▶ [Instructions for the task]
Convert the material into a Markdown table with the columns Row and Text. Start at the line that contains "Find the location of a particular element. This page" and end at the line that contains "I want to click on focuses, so", including both lines. Number each line and omit blank lines.

▶ [Records to use]
--------------------------------
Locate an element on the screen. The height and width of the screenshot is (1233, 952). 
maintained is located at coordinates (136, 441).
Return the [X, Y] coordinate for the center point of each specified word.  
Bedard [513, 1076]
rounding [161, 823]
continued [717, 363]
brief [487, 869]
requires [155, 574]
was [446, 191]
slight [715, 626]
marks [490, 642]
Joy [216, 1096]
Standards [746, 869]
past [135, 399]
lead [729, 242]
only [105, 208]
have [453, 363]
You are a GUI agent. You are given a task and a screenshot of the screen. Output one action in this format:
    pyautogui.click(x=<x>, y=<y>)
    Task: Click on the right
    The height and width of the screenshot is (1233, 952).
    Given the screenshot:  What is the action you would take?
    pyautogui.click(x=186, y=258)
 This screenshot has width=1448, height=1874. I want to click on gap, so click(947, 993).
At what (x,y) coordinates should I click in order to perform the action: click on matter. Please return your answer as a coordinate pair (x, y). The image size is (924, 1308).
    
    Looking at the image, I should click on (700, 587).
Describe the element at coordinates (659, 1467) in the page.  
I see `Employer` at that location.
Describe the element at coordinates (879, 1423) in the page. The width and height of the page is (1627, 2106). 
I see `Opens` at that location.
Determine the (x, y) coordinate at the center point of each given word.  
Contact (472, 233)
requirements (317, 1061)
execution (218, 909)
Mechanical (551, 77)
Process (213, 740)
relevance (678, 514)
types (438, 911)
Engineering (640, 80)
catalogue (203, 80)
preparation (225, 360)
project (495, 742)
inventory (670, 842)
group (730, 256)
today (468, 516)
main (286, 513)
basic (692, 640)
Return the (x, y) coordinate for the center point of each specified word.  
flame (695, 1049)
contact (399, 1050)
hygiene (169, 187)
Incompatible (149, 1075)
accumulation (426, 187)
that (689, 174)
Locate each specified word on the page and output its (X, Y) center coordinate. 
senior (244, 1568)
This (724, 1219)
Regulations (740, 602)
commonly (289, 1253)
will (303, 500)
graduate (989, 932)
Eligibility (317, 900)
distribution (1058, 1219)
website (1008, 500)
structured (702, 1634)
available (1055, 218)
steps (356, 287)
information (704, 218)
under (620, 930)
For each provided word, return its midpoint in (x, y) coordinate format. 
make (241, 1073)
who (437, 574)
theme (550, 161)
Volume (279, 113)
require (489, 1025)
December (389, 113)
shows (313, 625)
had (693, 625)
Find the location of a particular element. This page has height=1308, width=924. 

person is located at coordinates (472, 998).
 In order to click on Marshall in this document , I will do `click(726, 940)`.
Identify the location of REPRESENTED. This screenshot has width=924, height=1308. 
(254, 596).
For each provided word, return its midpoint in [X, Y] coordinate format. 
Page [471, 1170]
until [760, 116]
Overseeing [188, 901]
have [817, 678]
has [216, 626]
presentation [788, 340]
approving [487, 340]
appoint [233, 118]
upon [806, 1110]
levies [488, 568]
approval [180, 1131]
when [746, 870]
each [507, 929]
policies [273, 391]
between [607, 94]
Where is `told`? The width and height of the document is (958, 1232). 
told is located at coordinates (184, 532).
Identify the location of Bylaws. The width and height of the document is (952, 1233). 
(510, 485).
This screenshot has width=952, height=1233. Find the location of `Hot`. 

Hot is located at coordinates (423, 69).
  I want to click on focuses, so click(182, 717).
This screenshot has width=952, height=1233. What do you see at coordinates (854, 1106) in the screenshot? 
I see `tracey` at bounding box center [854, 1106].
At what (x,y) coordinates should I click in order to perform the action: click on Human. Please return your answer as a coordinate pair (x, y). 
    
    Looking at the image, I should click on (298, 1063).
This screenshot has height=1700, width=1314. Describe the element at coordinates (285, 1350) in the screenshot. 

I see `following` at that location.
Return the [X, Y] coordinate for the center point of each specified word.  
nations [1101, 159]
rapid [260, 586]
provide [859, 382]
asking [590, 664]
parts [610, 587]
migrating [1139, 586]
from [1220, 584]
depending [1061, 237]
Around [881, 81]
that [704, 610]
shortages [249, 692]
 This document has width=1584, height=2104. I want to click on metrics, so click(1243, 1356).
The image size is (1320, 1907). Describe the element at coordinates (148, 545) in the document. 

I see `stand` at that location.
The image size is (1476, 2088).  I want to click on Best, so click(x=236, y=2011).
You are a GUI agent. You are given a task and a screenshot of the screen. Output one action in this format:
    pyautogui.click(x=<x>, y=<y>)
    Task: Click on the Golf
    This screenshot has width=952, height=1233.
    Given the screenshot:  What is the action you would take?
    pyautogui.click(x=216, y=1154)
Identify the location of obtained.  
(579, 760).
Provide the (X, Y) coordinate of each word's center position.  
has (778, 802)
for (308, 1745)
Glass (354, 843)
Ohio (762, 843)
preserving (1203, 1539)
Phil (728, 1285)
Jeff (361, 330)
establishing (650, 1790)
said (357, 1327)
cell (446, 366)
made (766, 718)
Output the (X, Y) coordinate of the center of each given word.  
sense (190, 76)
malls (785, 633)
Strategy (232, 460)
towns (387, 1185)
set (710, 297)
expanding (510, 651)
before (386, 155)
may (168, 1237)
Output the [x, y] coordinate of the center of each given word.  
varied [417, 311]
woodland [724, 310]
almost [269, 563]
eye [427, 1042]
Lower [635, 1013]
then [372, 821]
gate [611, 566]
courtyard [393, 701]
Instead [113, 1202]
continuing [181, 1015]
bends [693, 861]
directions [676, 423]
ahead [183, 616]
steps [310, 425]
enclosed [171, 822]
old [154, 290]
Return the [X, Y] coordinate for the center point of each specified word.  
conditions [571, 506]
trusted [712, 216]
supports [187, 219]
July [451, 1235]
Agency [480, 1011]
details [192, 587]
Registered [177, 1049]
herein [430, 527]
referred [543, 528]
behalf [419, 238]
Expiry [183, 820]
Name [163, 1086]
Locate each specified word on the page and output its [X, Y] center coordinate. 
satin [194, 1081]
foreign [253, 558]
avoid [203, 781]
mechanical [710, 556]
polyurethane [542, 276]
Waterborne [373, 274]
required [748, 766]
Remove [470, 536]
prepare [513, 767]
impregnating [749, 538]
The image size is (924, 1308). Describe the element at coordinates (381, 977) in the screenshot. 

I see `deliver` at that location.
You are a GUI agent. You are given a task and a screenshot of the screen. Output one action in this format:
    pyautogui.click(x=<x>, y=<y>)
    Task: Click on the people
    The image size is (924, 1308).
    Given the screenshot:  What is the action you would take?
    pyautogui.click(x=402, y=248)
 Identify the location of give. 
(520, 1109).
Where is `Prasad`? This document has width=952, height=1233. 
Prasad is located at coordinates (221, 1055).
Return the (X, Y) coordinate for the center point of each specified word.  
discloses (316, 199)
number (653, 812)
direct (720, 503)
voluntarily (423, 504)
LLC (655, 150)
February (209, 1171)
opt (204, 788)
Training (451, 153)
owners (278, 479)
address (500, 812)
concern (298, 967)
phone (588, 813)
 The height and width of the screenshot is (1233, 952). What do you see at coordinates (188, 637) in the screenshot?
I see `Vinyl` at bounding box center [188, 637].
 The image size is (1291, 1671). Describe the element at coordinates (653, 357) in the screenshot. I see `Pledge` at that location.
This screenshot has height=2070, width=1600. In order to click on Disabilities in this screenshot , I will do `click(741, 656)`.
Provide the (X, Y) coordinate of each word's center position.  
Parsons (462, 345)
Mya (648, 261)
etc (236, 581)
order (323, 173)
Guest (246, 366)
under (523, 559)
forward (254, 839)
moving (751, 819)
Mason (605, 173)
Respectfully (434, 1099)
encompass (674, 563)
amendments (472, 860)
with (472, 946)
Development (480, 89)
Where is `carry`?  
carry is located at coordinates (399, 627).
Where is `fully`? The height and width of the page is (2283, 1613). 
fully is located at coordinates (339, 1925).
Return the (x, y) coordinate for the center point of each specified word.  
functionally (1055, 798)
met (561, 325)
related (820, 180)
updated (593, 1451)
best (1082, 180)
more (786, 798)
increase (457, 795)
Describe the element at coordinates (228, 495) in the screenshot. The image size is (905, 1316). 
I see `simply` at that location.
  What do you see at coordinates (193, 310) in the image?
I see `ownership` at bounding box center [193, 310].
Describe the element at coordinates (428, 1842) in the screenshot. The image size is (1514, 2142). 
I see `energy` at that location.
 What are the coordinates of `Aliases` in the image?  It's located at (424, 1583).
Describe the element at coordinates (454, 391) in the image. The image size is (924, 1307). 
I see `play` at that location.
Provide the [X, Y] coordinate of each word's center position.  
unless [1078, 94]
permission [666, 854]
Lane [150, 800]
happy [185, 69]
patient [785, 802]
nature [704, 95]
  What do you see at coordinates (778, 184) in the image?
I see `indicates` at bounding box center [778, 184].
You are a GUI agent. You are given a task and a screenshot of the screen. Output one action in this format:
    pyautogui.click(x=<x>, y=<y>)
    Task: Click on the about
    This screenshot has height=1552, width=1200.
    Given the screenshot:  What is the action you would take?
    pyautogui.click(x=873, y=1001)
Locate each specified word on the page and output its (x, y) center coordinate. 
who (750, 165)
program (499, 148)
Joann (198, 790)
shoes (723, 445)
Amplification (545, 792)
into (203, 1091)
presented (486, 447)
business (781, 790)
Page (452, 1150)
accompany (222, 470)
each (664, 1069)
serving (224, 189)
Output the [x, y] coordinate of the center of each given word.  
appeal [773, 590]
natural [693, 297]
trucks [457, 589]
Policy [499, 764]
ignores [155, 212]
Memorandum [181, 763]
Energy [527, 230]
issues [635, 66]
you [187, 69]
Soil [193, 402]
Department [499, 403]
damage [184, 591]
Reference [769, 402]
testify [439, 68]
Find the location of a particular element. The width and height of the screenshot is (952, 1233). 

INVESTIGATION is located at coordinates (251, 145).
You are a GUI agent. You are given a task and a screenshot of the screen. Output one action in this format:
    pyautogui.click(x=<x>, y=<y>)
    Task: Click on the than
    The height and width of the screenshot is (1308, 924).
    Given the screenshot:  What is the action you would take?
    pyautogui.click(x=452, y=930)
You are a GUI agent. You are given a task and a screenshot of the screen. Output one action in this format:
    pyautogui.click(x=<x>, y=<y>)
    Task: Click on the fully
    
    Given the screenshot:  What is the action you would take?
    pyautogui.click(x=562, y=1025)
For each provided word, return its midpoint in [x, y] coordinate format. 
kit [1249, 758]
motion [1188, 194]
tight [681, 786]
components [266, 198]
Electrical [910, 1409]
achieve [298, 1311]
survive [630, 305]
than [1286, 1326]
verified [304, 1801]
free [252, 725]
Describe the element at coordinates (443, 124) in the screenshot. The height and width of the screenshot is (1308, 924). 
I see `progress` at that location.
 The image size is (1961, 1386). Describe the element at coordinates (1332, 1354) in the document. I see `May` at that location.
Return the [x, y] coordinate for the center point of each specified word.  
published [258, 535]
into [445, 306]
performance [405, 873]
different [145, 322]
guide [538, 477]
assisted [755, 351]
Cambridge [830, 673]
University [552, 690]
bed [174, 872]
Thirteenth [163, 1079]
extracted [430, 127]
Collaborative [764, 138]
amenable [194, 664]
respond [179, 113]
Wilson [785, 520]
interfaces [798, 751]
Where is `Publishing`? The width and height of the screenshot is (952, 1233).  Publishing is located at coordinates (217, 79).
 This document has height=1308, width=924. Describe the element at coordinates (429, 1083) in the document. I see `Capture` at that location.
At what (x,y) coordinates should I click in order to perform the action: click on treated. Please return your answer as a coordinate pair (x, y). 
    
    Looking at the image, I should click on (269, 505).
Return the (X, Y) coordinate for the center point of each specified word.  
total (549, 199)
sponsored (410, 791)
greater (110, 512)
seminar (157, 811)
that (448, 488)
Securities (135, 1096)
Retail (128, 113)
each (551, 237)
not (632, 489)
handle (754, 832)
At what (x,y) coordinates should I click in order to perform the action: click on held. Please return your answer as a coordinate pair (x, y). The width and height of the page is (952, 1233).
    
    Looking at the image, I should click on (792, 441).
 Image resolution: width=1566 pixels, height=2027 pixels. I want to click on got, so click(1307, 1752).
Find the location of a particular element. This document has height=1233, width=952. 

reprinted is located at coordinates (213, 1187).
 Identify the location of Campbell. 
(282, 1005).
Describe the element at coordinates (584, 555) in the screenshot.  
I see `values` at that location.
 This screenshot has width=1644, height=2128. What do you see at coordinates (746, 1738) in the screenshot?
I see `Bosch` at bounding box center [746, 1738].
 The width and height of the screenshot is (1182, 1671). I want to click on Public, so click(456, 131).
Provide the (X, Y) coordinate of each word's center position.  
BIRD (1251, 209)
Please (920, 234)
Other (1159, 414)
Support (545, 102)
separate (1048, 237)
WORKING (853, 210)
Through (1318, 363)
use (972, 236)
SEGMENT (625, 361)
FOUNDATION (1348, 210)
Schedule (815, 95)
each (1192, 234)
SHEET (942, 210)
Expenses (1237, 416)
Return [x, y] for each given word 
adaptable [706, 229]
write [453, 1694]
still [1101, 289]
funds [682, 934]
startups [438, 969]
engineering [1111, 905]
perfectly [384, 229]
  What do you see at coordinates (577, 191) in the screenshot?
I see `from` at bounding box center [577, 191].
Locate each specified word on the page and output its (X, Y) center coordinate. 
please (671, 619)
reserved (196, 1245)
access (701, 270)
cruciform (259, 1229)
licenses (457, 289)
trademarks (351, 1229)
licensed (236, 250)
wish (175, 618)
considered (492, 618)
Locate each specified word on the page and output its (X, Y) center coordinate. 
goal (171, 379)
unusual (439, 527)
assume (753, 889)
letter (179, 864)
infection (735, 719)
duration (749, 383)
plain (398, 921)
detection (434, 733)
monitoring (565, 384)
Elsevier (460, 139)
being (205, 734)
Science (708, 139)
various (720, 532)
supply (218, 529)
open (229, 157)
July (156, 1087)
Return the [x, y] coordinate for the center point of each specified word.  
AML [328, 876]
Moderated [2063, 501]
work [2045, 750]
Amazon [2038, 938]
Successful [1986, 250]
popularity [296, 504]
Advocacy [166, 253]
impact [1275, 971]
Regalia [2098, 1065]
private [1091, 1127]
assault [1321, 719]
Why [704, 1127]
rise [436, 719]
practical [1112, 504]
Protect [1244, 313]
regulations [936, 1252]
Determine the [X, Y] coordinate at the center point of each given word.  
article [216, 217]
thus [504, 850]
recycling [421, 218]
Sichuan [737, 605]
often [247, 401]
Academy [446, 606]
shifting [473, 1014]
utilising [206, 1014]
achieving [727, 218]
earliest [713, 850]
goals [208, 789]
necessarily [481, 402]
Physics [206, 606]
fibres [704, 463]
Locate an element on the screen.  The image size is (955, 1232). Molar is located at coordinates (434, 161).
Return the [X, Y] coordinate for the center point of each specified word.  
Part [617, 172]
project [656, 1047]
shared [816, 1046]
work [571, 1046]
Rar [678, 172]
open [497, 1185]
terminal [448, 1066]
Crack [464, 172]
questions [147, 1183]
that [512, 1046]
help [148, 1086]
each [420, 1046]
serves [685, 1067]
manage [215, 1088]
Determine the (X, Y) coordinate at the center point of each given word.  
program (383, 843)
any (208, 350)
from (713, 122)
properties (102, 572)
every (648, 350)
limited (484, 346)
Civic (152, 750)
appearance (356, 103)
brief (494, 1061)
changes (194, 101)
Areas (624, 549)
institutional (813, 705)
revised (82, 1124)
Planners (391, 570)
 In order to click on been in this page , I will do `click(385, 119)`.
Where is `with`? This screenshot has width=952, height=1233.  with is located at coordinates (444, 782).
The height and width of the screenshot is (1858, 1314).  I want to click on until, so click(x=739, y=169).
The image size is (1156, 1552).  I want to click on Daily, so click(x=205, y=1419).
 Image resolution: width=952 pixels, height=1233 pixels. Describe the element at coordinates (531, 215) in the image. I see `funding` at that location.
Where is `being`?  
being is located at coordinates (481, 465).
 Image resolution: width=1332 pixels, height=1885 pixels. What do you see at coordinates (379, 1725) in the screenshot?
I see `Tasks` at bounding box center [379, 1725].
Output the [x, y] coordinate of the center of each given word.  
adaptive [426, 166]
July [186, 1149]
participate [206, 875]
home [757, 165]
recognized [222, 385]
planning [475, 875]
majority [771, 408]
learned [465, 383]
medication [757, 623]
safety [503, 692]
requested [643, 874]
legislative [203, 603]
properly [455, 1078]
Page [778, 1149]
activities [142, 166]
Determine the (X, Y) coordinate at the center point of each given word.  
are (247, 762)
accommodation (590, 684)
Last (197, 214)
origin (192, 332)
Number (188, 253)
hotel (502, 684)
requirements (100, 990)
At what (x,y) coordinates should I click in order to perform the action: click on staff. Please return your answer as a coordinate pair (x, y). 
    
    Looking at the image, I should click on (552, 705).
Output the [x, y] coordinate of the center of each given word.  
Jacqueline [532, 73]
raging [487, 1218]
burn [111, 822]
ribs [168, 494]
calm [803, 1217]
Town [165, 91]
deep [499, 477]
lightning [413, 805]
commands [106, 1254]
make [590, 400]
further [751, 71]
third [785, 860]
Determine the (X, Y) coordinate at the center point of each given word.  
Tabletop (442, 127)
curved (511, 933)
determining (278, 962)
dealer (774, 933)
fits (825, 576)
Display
--------------------------------
▶ [Reply to the task]
| Row | Text |
|---|---|
| 1 | Find the location of a particular element. This page has height=1308, width=924.  |
| 2 | person is located at coordinates (472, 998). |
| 3 |  In order to click on Marshall in this document , I will do `click(726, 940)`. |
| 4 | Identify the location of REPRESENTED. This screenshot has width=924, height=1308.  |
| 5 | (254, 596). |
| 6 | For each provided word, return its midpoint in [X, Y] coordinate format.  |
| 7 | Page [471, 1170] |
| 8 | until [760, 116] |
| 9 | Overseeing [188, 901] |
| 10 | have [817, 678] |
| 11 | has [216, 626] |
| 12 | presentation [788, 340] |
| 13 | approving [487, 340] |
| 14 | appoint [233, 118] |
| 15 | upon [806, 1110] |
| 16 | levies [488, 568] |
| 17 | approval [180, 1131] |
| 18 | when [746, 870] |
| 19 | each [507, 929] |
| 20 | policies [273, 391] |
| 21 | between [607, 94] |
| 22 | Where is `told`? The width and height of the document is (958, 1232).  |
| 23 | told is located at coordinates (184, 532). |
| 24 | Identify the location of Bylaws. The width and height of the document is (952, 1233).  |
| 25 | (510, 485). |
| 26 | This screenshot has width=952, height=1233. Find the location of `Hot`.  |
| 27 | Hot is located at coordinates (423, 69). |
| 28 |   I want to click on focuses, so click(182, 717). |